Lay out every line of the entries below as a numbered list, omitting any blank lines.

[Dataset excerpt]

+ + + + +

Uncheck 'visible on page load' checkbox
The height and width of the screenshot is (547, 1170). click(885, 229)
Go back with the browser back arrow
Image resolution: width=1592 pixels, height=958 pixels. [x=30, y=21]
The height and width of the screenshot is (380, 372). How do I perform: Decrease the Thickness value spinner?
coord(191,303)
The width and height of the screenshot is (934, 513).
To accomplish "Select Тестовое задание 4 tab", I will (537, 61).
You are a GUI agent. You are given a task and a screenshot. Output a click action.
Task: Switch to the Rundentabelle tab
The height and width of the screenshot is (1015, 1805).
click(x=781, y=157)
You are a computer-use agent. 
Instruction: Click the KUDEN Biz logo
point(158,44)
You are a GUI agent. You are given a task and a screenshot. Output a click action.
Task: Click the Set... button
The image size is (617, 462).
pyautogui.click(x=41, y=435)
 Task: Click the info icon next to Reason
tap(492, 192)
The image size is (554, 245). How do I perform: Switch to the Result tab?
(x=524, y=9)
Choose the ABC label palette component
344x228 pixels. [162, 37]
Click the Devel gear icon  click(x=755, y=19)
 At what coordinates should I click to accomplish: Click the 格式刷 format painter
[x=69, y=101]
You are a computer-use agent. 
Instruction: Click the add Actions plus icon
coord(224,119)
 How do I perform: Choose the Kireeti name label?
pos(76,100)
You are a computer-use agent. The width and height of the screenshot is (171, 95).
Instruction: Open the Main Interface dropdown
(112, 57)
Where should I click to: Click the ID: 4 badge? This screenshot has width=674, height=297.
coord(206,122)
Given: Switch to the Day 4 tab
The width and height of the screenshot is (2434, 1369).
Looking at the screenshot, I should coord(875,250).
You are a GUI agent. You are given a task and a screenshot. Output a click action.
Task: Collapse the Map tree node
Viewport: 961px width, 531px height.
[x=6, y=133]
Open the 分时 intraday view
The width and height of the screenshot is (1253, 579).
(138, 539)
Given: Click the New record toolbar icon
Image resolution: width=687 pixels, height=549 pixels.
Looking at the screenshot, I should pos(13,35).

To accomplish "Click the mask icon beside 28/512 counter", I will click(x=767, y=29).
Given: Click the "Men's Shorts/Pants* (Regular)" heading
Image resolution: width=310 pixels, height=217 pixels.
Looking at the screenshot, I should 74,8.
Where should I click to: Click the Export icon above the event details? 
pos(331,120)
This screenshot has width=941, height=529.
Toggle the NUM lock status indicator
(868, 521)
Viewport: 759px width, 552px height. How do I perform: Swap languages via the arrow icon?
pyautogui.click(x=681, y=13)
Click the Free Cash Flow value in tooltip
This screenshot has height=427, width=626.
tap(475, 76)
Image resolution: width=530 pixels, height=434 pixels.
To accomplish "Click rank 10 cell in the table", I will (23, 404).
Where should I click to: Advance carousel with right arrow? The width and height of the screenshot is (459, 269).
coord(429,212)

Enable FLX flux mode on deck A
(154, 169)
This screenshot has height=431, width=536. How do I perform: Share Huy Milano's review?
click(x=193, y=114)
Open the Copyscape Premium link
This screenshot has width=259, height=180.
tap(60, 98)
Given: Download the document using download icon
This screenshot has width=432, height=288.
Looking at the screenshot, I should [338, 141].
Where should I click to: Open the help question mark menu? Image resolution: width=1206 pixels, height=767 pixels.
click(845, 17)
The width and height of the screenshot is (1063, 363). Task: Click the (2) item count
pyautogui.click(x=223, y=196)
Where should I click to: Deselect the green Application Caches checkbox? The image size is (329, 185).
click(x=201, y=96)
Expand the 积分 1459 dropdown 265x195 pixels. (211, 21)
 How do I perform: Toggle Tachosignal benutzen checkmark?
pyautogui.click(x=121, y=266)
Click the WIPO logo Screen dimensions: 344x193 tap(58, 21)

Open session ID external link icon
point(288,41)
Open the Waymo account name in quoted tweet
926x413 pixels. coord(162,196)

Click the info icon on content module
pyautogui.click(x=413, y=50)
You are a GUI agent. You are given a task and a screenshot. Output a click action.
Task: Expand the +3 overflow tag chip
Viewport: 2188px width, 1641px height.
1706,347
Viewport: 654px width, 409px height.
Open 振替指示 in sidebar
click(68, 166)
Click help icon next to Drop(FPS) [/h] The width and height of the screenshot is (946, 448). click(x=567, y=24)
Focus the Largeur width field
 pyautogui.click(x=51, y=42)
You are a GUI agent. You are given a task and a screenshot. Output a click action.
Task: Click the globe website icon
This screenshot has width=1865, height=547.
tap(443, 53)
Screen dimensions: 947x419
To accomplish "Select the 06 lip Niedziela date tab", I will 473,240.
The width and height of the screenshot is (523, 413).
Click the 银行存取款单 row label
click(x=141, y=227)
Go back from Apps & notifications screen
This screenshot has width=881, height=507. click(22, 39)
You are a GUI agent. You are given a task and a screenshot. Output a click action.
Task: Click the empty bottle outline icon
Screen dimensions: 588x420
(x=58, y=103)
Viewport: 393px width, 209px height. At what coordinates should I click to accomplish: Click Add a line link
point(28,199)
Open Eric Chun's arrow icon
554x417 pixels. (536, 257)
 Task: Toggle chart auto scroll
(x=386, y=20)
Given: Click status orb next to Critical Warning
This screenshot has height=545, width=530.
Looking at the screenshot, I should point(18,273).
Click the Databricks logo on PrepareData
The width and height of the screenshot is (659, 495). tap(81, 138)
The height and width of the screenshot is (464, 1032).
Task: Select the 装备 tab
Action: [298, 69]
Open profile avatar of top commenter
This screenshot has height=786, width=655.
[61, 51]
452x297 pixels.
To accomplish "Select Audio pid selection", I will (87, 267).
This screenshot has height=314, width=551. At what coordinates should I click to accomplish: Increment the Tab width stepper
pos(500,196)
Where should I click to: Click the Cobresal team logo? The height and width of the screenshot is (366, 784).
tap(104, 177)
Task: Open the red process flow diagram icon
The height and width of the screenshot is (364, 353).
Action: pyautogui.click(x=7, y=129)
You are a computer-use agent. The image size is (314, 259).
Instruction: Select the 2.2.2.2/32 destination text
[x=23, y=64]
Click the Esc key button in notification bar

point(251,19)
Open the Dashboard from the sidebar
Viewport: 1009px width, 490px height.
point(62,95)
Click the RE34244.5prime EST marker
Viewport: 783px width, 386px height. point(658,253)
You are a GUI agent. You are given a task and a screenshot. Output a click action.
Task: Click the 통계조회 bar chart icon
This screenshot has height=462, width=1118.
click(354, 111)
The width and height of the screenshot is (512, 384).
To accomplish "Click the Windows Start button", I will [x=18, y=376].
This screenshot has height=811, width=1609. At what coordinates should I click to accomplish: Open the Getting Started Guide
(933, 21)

+ + + + +

*Written reply*
1. Uncheck 'visible on page load' checkbox
2. The height and width of the screenshot is (547, 1170). click(885, 229)
3. Go back with the browser back arrow
4. Image resolution: width=1592 pixels, height=958 pixels. [x=30, y=21]
5. The height and width of the screenshot is (380, 372). How do I perform: Decrease the Thickness value spinner?
6. coord(191,303)
7. The width and height of the screenshot is (934, 513).
8. To accomplish "Select Тестовое задание 4 tab", I will (537, 61).
9. You are a GUI agent. You are given a task and a screenshot. Output a click action.
10. Task: Switch to the Rundentabelle tab
11. The height and width of the screenshot is (1015, 1805).
12. click(x=781, y=157)
13. You are a computer-use agent. 
14. Instruction: Click the KUDEN Biz logo
15. point(158,44)
16. You are a GUI agent. You are given a task and a screenshot. Output a click action.
17. Task: Click the Set... button
18. The image size is (617, 462).
19. pyautogui.click(x=41, y=435)
20.  Task: Click the info icon next to Reason
21. tap(492, 192)
22. The image size is (554, 245). How do I perform: Switch to the Result tab?
23. (x=524, y=9)
24. Choose the ABC label palette component
25. 344x228 pixels. [162, 37]
26. Click the Devel gear icon  click(x=755, y=19)
27.  At what coordinates should I click to accomplish: Click the 格式刷 format painter
28. [x=69, y=101]
29. You are a computer-use agent. 
30. Instruction: Click the add Actions plus icon
31. coord(224,119)
32.  How do I perform: Choose the Kireeti name label?
33. pos(76,100)
34. You are a computer-use agent. The width and height of the screenshot is (171, 95).
35. Instruction: Open the Main Interface dropdown
36. (112, 57)
37. Where should I click to: Click the ID: 4 badge? This screenshot has width=674, height=297.
38. coord(206,122)
39. Given: Switch to the Day 4 tab
40. The width and height of the screenshot is (2434, 1369).
41. Looking at the screenshot, I should coord(875,250).
42. You are a GUI agent. You are given a task and a screenshot. Output a click action.
43. Task: Collapse the Map tree node
44. Viewport: 961px width, 531px height.
45. [x=6, y=133]
46. Open the 分时 intraday view
47. The width and height of the screenshot is (1253, 579).
48. (138, 539)
49. Given: Click the New record toolbar icon
50. Image resolution: width=687 pixels, height=549 pixels.
51. Looking at the screenshot, I should pos(13,35).
52. To accomplish "Click the mask icon beside 28/512 counter", I will click(x=767, y=29).
53. Given: Click the "Men's Shorts/Pants* (Regular)" heading
54. Image resolution: width=310 pixels, height=217 pixels.
55. Looking at the screenshot, I should 74,8.
56. Where should I click to: Click the Export icon above the event details? 
57. pos(331,120)
58. This screenshot has width=941, height=529.
59. Toggle the NUM lock status indicator
60. (868, 521)
61. Viewport: 759px width, 552px height. How do I perform: Swap languages via the arrow icon?
62. pyautogui.click(x=681, y=13)
63. Click the Free Cash Flow value in tooltip
64. This screenshot has height=427, width=626.
65. tap(475, 76)
66. Image resolution: width=530 pixels, height=434 pixels.
67. To accomplish "Click rank 10 cell in the table", I will (23, 404).
68. Where should I click to: Advance carousel with right arrow? The width and height of the screenshot is (459, 269).
69. coord(429,212)
70. Enable FLX flux mode on deck A
71. (154, 169)
72. This screenshot has height=431, width=536. How do I perform: Share Huy Milano's review?
73. click(x=193, y=114)
74. Open the Copyscape Premium link
75. This screenshot has width=259, height=180.
76. tap(60, 98)
77. Given: Download the document using download icon
78. This screenshot has width=432, height=288.
79. Looking at the screenshot, I should [338, 141].
80. Where should I click to: Open the help question mark menu? Image resolution: width=1206 pixels, height=767 pixels.
81. click(845, 17)
82. The width and height of the screenshot is (1063, 363). Task: Click the (2) item count
83. pyautogui.click(x=223, y=196)
84. Where should I click to: Deselect the green Application Caches checkbox? The image size is (329, 185).
85. click(x=201, y=96)
86. Expand the 积分 1459 dropdown 265x195 pixels. (211, 21)
87.  How do I perform: Toggle Tachosignal benutzen checkmark?
88. pyautogui.click(x=121, y=266)
89. Click the WIPO logo Screen dimensions: 344x193 tap(58, 21)
90. Open session ID external link icon
91. point(288,41)
92. Open the Waymo account name in quoted tweet
93. 926x413 pixels. coord(162,196)
94. Click the info icon on content module
95. pyautogui.click(x=413, y=50)
96. You are a GUI agent. You are given a task and a screenshot. Output a click action.
97. Task: Expand the +3 overflow tag chip
98. Viewport: 2188px width, 1641px height.
99. 1706,347
100. Viewport: 654px width, 409px height.
101. Open 振替指示 in sidebar
102. click(68, 166)
103. Click help icon next to Drop(FPS) [/h] The width and height of the screenshot is (946, 448). click(x=567, y=24)
104. Focus the Largeur width field
105.  pyautogui.click(x=51, y=42)
106. You are a GUI agent. You are given a task and a screenshot. Output a click action.
107. Task: Click the globe website icon
108. This screenshot has width=1865, height=547.
109. tap(443, 53)
110. Screen dimensions: 947x419
111. To accomplish "Select the 06 lip Niedziela date tab", I will 473,240.
112. The width and height of the screenshot is (523, 413).
113. Click the 银行存取款单 row label
114. click(x=141, y=227)
115. Go back from Apps & notifications screen
116. This screenshot has width=881, height=507. click(22, 39)
117. You are a GUI agent. You are given a task and a screenshot. Output a click action.
118. Task: Click the empty bottle outline icon
119. Screen dimensions: 588x420
120. (x=58, y=103)
121. Viewport: 393px width, 209px height. At what coordinates should I click to accomplish: Click Add a line link
122. point(28,199)
123. Open Eric Chun's arrow icon
124. 554x417 pixels. (536, 257)
125.  Task: Toggle chart auto scroll
126. (x=386, y=20)
127. Given: Click status orb next to Critical Warning
128. This screenshot has height=545, width=530.
129. Looking at the screenshot, I should point(18,273).
130. Click the Databricks logo on PrepareData
131. The width and height of the screenshot is (659, 495). tap(81, 138)
132. The height and width of the screenshot is (464, 1032).
133. Task: Select the 装备 tab
134. Action: [298, 69]
135. Open profile avatar of top commenter
136. This screenshot has height=786, width=655.
137. [61, 51]
138. 452x297 pixels.
139. To accomplish "Select Audio pid selection", I will (87, 267).
140. This screenshot has height=314, width=551. At what coordinates should I click to accomplish: Increment the Tab width stepper
141. pos(500,196)
142. Where should I click to: Click the Cobresal team logo? The height and width of the screenshot is (366, 784).
143. tap(104, 177)
144. Task: Open the red process flow diagram icon
145. The height and width of the screenshot is (364, 353).
146. Action: pyautogui.click(x=7, y=129)
147. You are a computer-use agent. The image size is (314, 259).
148. Instruction: Select the 2.2.2.2/32 destination text
149. [x=23, y=64]
150. Click the Esc key button in notification bar
151. point(251,19)
152. Open the Dashboard from the sidebar
153. Viewport: 1009px width, 490px height.
154. point(62,95)
155. Click the RE34244.5prime EST marker
156. Viewport: 783px width, 386px height. point(658,253)
157. You are a GUI agent. You are given a task and a screenshot. Output a click action.
158. Task: Click the 통계조회 bar chart icon
159. This screenshot has height=462, width=1118.
160. click(354, 111)
161. The width and height of the screenshot is (512, 384).
162. To accomplish "Click the Windows Start button", I will [x=18, y=376].
163. This screenshot has height=811, width=1609. At what coordinates should I click to accomplish: Open the Getting Started Guide
164. (933, 21)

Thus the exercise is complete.